The horizon chart is a variation of the area chart. Having established a horizontal axis, negative values are mirrored over the horizontal axis, while positive values retain their position. As an alternative approach, rather than reflecting negative values, they can be shifted so that the smaller value aligns with the horizontal axis. Layers are formed by dividing the areas into equal horizontal intervals and overlaying the resulting bands.

Color is an essential visual element in horizon charts. It serves to differentiate positive values from negative values, and its intensity corresponds to the magnitude of the values. Typically, the color of each area in the horizon chart is obtained by overlaying multiple transparent bands, with more intense colors indicating larger values and less intense colors representing smaller values.

Horizon charts facilitate a reduction in vertical space, resulting in a more compact chart that resembles a heat map. This enables the consolidation of a substantial volume of data into a single visualization. The compact nature of the horizon chart enables easy comparison of different data series within a single visualization. It also lends itself well to the creation of small multiples, where multiple horizon charts can be displayed side by side to analyze and compare various datasets simultaneously.

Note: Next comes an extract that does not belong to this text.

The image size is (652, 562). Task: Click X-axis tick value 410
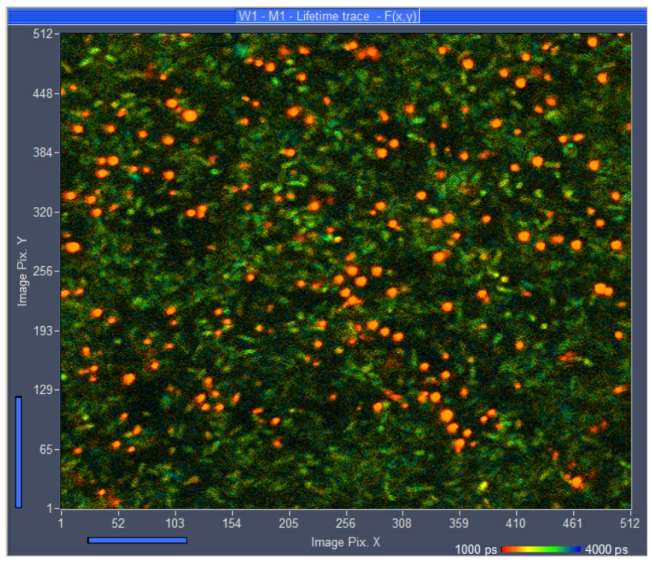[516, 523]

This compact design enhances the efficiency and effectiveness of data analysis and interpretation.

== Chart construction ==

Horizon chart displaying the difference between greenhouse gas emissions of some European country and the corresponding European average for each year, ranging from 2012 to 2021.

When creating a horizon chart, the selection of the origin for the vertical axis, which determines the placement of the horizontal axis, is crucial. In most cases, the origin is set to zero. However, this characteristic of the horizon chart can be leveraged to emphasize trends based on an arbitrary value. By selecting a different origin point, such as a specific threshold or benchmark, trends and comparisons can be highlighted in relation to that value. This flexibility allows for the visualization to be tailored to specific analytical needs or to draw attention to particular trends or deviations from a chosen reference point. Once the origin of the vertical axis is determined, the quantitative variable is assigned to the vertical axis, while the continuous variable is assigned to the horizontal axis. The band layering process in a horizon chart involves dividing the range of values for a dataset into equal horizontal intervals and overlaying these bands to create the final chart. This is the main feature of an horizon chart, enabling its compact visualization. The small size of the final visualization, allows the comparison of multiple sets of data in a given series.

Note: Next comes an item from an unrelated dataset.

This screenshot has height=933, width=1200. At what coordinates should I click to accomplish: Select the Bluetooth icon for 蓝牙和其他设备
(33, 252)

Regarding the color scheme in a horizon chart, it is common to utilize a diverging color scheme, like red and blue. Red is typically used to represent negative values or values with a negative meaning, while blue is employed to indicate positive values or values with a positive meaning. This color scheme helps visually distinguish between positive and negative values, aiding in the interpretation and understanding of the chart. In their 2005 article, Saito et al. proposed a different approach to color usage in horizon charts. They utilized the concept of discrete coloring, where the range of the function is divided into multiple sequential intervals, and a distinct color is assigned to each interval. This allows for the precise reading of values based on color. Unlike divergent colors (such as red and blue), the focus is on using a continuously changing scale of colors to represent the data accurately. By employing this method, the horizon chart enables readers to interpret specific values based on the assigned colors within the chart.

== Implementation ==
Horizon charts can be created using various open-source tools. These tools provide the necessary functionalities to generate horizon charts from data. Some popular open-source options for creating horizon charts include D3.js, R and RAWgraphs among others.